▶ **TRECHO FORNECIDO**:

--------------------

Tanto a experiência de Urey-Miller quanto a transposição interestelar são conceitos fundamentais para qualquer consideração sobre a origem da vida em nosso planeta. A experiência de Urey-Miller não se encontra plenamente consumada, pois ainda não existe um teste laboratorial capaz de gerar a vida com capacidade reprodutiva, apta a alcançar uma segunda geração consolidando sua faculdade multiplicadora. Até o presente momento é concreto a Propriedade Evolutiva da Matéria (PEM) pela transformação do inorgânico inanimado em proteínas orgânicas primárias, mas somente conhecendo seu alcance total é possível abrir porta para o entendimento da existência viva.
A mensuração do alcance da PEM interfere no entendimento de um Deus criador, que se sobrepõe a presença de deuses astronautas colonizadores, já que esta última versão não esgota o entendimento sobre a origem da vida, mas apenas transfere para outro sistema solar o enigma de sua criação. Então volveríamos a questionar se em tal estrela de origem a vida também não teria sido germinada por seres oriundos de um terceiro sistema solar, e a partir de então se cria um efeito dominó de transferência de causas e substituição de efeitos, sem nunca alcançar o acontecimento primário da vida em algum planeta do universo.
A realização de um experimento dando validade à plenitude da PEM, como capaz de alcançar a auto-sustentação reprodutiva, descartaria totalmente a atuação divina em nosso processo embrionário, já que não parece lógico priorizar uma força intangível diante de processos laboratorialmente comprovados. Tal experimento não alcança necessariamente Sua extirpação, pois prioritariamente Deus nos ocupa pela possibilidade de uma pós vida espiritual, independente de nossa origem carnal. Por outro lado, se for possível comprovar limites a PEM, como incapaz de alcançar novas gerações, ressurge a imposição de um estímulo excepcional à formação da vida, neste ou em outro planeta do universo, reacendendo a necessidade de uma força criadora.

--------------------

▶ **REGISTROS EXTRAÍDOS**:
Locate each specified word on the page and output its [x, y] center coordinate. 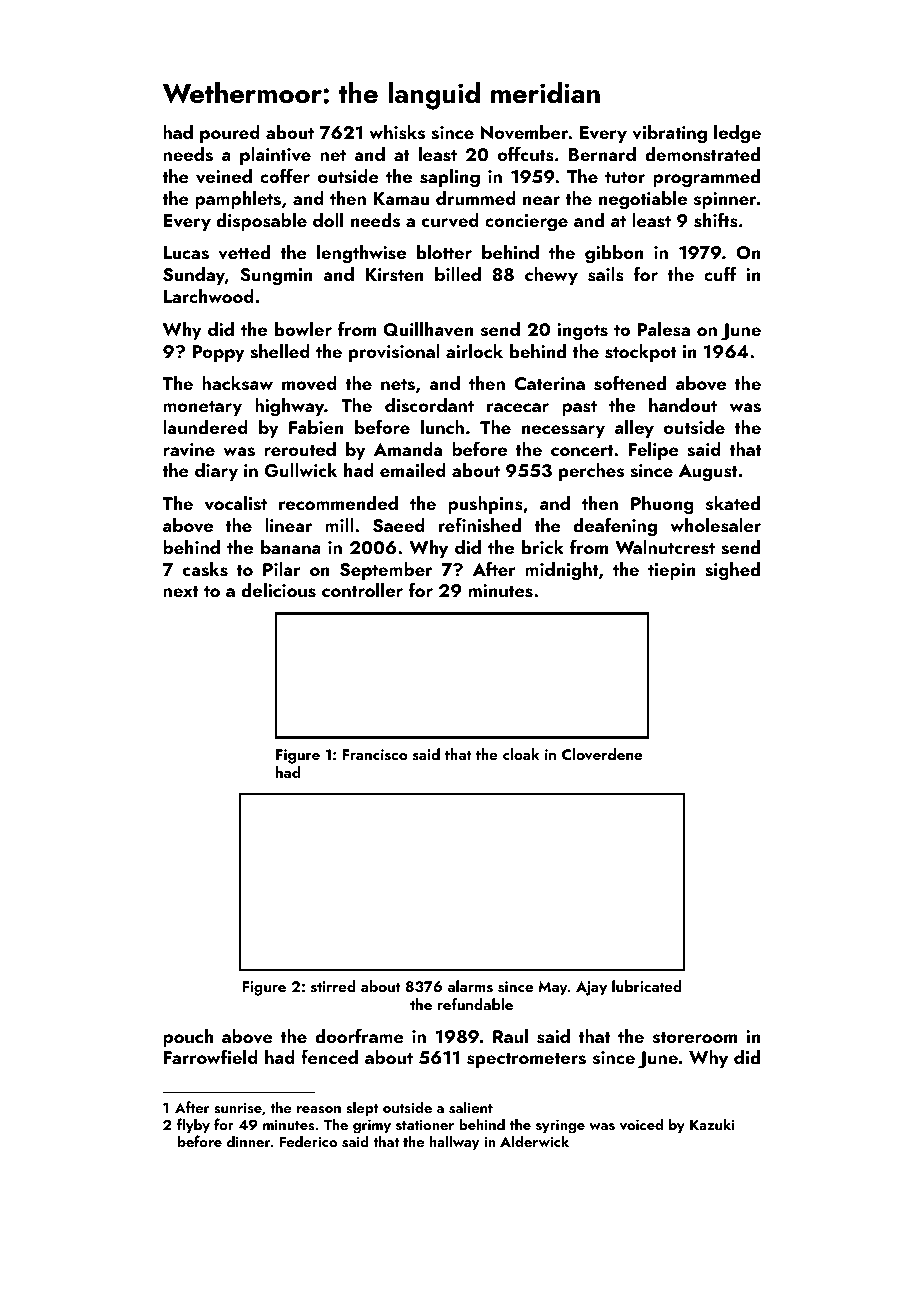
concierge [526, 223]
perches [591, 472]
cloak [521, 754]
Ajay [591, 988]
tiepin [671, 571]
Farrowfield [211, 1056]
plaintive [275, 156]
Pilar [282, 569]
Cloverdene [602, 754]
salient [471, 1107]
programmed [706, 178]
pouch [188, 1038]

--------------------

▶ **TAREFA OBRIGATÓRIA 1**:
Responda, com base no texto sobre a origem da vida:
(a) Segundo o texto, por que a experiência de Urey-Miller não se encontra plenamente consumada?
(b) Para onde a versão dos deuses astronautas colonizadores transfere o enigma da criação da vida?
(c) Pelo que, prioritariamente, Deus nos ocupa, segundo o texto?
▶ **TAREFA OBRIGATÓRIA 2**: Reproduza sem alterações o trecho do texto sobre a origem da vida que vai de "A realização de" até "uma força criadora.", incluindo essas palavras.
▶ **TAREFA OBRIGATÓRIA 3**: Dê continuidade ao texto sobre a origem da vida a partir do ponto em que ele termina.
Os registros constituem um material à parte, sem relação com o texto sobre a origem da vida.

▶ **RESPOSTA FINAL 1**:
(a) Porque ainda não existe um teste laboratorial capaz de gerar a vida com capacidade reprodutiva, apta a alcançar uma segunda geração.
(b) Para outro sistema solar.
(c) Pela possibilidade de uma pós vida espiritual, independente de nossa origem carnal.

▶ **RESPOSTA FINAL 2**:
A realização de um experimento dando validade à plenitude da PEM, como capaz de alcançar a auto-sustentação reprodutiva, descartaria totalmente a atuação divina em nosso processo embrionário, já que não parece lógico priorizar uma força intangível diante de processos laboratorialmente comprovados. Tal experimento não alcança necessariamente Sua extirpação, pois prioritariamente Deus nos ocupa pela possibilidade de uma pós vida espiritual, independente de nossa origem carnal. Por outro lado, se for possível comprovar limites a PEM, como incapaz de alcançar novas gerações, ressurge a imposição de um estímulo excepcional à formação da vida, neste ou em outro planeta do universo, reacendendo a necessidade de uma força criadora.

▶ **RESPOSTA FINAL 3**:
A comprovação do alcance pleno da PEM nos leva a pensar na espontaneidade da vida pelas galáxias do universo, cabendo a cada orbe uma fração de probabilidade para alcançar condições essenciais à ascensão intelectual, e diante das inúmeras ofertas planetárias o evento ocorreria entre um e outro sistema solar pulverizadamente. A reunião dessas condições sucederia ora aqui, ora ali, segundo uma distribuição não constante, mas oscilante em relação ao momento de seu afloramento, antecipando a evolução das civilizações primárias, conseqüentemente dotadas de um maior conhecimento tecnológico comparativamente às demais.
Seguindo no entendimento do alcance pleno da PEM e considerando a variação temporal no desenvolvimento das galáxias, o mais coerente seria supor nossa posição tecnológica como intermediária, e questionável seria assumir qualquer outra pretensão. A longevidade do universo permite vislumbrar a sucessão da vida entre milhares a milhões de anos anteriores, o que possibilita pensar que as civilizações inaugurais desfrutem de tecnologia inalcançável a nossa compreensão, tornando a transposição interestelar uma realidade na colonização de planetas diversos, entre os quais a Terra estaria inclusa.
Mas antes de tudo, a transposição interestelar é apenas uma possibilidade, pela incerteza de que a tecnologia do futuro alcançará viagens a outras estrelas simplesmente porque barreiras históricas do passado foram quebradas. Não podemos admitir a ausência de limites às conquistas humanas, pois são incomparáveis as dificuldades de se locomover entre as estrelas com a capacidade de voar, ou o alcance da lua. De sorte que o Paradoxo de Fermi sobre o grande silêncio extraterrestre será respondido se conhecermos o alcance da PEM e a possibilidade de transposição interestelar, pois o entrelaçamento dessas questões implica em desdobramento irrefutável de sua lógica.
Para entender o desafio de uma tecnologia capaz de realizar uma viagem interestelar seria preciso conhecer as dimensões do universo, e então supor o Sol como uma bola de futebol no centro do campo, em que a Terra a orbitaria como um pequeno grão de areia próximo a meia lua. A luz sairia da bola em câmara lenta e levaria oito minutos e vinte segundos para alcançar o grão. Nessa escala, Próxima Centauri, a estrela mais próxima do nosso Sol, brilharia num campo de futebol do outro lado do Atlântico a quatro anos luz e a Via Láctea inteira com mil séculos luz de extensão seriam bolas brilhantes ocupando o espaço equivalente da Terra até o verdadeiro Sol. Essa visão do universo pode tornar-se mais distante, ou mais intrigante, quando se concebe que outras galáxias vagam o espaço sideral, como nossa vizinha Andrômeda, a uma distância em que a luz viajaria por vinte e cinco mil séculos, pairando nessa mesma proporção próximo a órbita de Plutão.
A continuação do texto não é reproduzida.